Hauraki mayor Toby Adams says a move closer to shops in the centre of town will be floated with the community.
With work about to start on the Wharf St wharf and pontoon, which will link town with the Paeroa Historical Maritime Museum and Hauraki Rail Trail via riverboat, he said it was time to look at how best to maximise on visits by tourists.
“There’s been some conversation that we need to bring it back into the town. Wharf St is going to be part of the focus for the town. If we can encourage people to park in town and get their photo in the middle of the town we might be able to catch more of their dollars.”
He said the drawcard of the bottle was “huge” for Paeroa.

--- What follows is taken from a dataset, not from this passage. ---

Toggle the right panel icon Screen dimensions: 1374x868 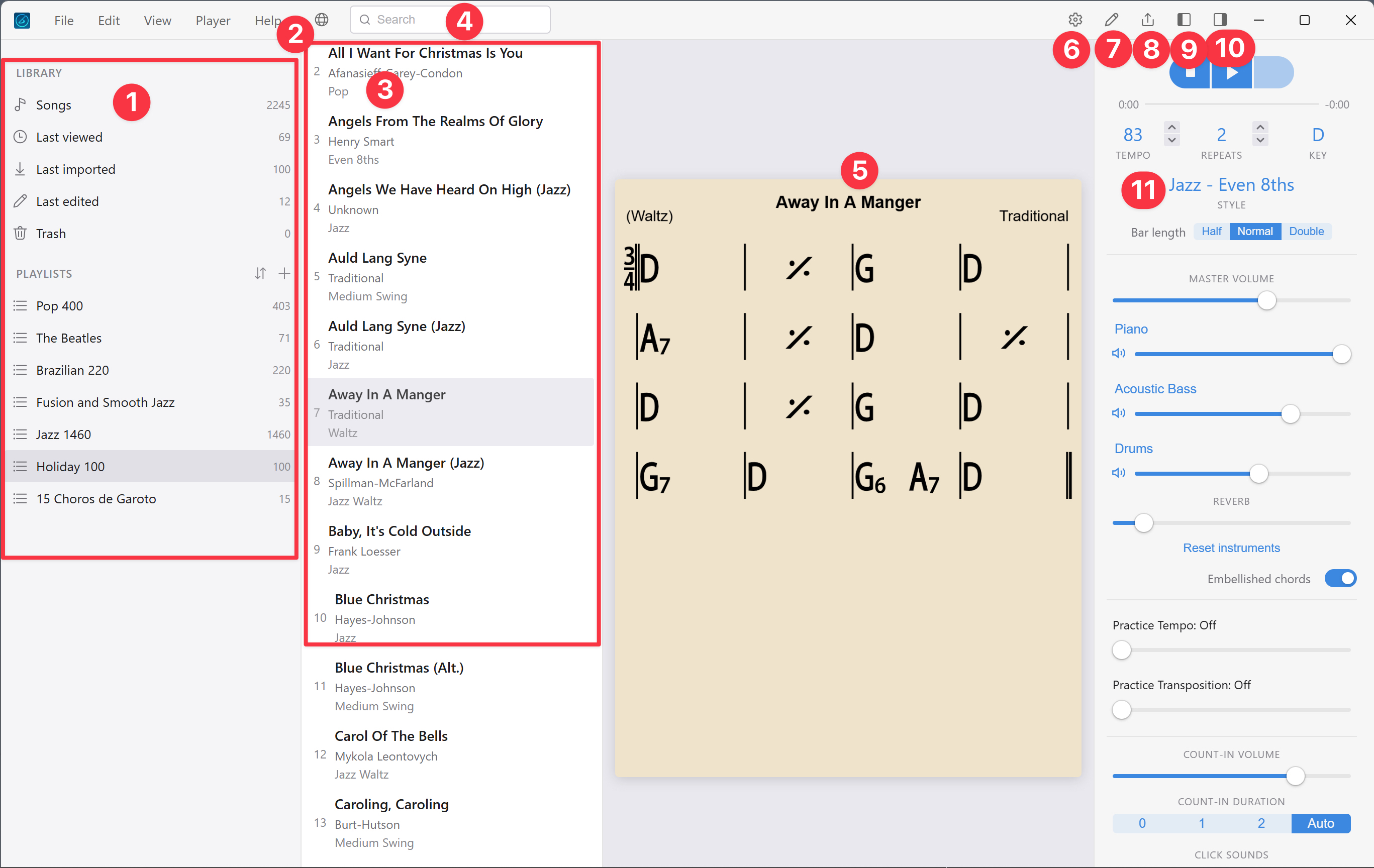1219,19
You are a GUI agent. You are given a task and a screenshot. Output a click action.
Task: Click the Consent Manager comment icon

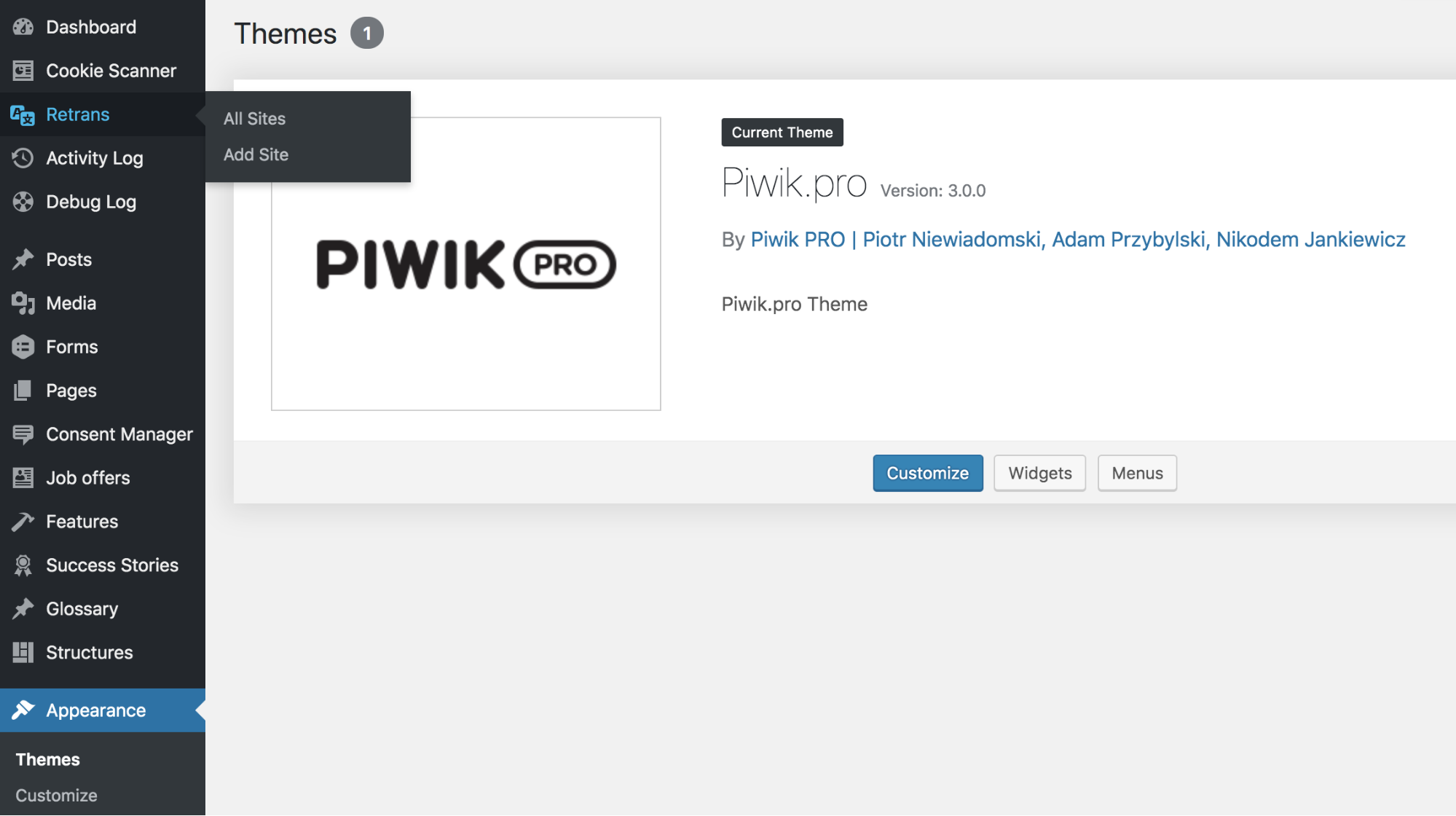coord(23,434)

The bottle began from no-so-humble beginnings as a replica space rocket for Paeroa’s 1967 Christmas promotion. The original 7 metre high 1.3 metre diameter structure was made of six stacked concrete water troughs with a fibre-glass “neck” housing a public address system that blared music and announcements during the promotion.
It was then painted in Lemon & Paeroa bottle colours before in early 1969 being stored away. Since being rebuilt and established on its current site later that year, the “bottle” has become one of the most well-known and photographed structures in New Zealand and reproduced on postage stamps.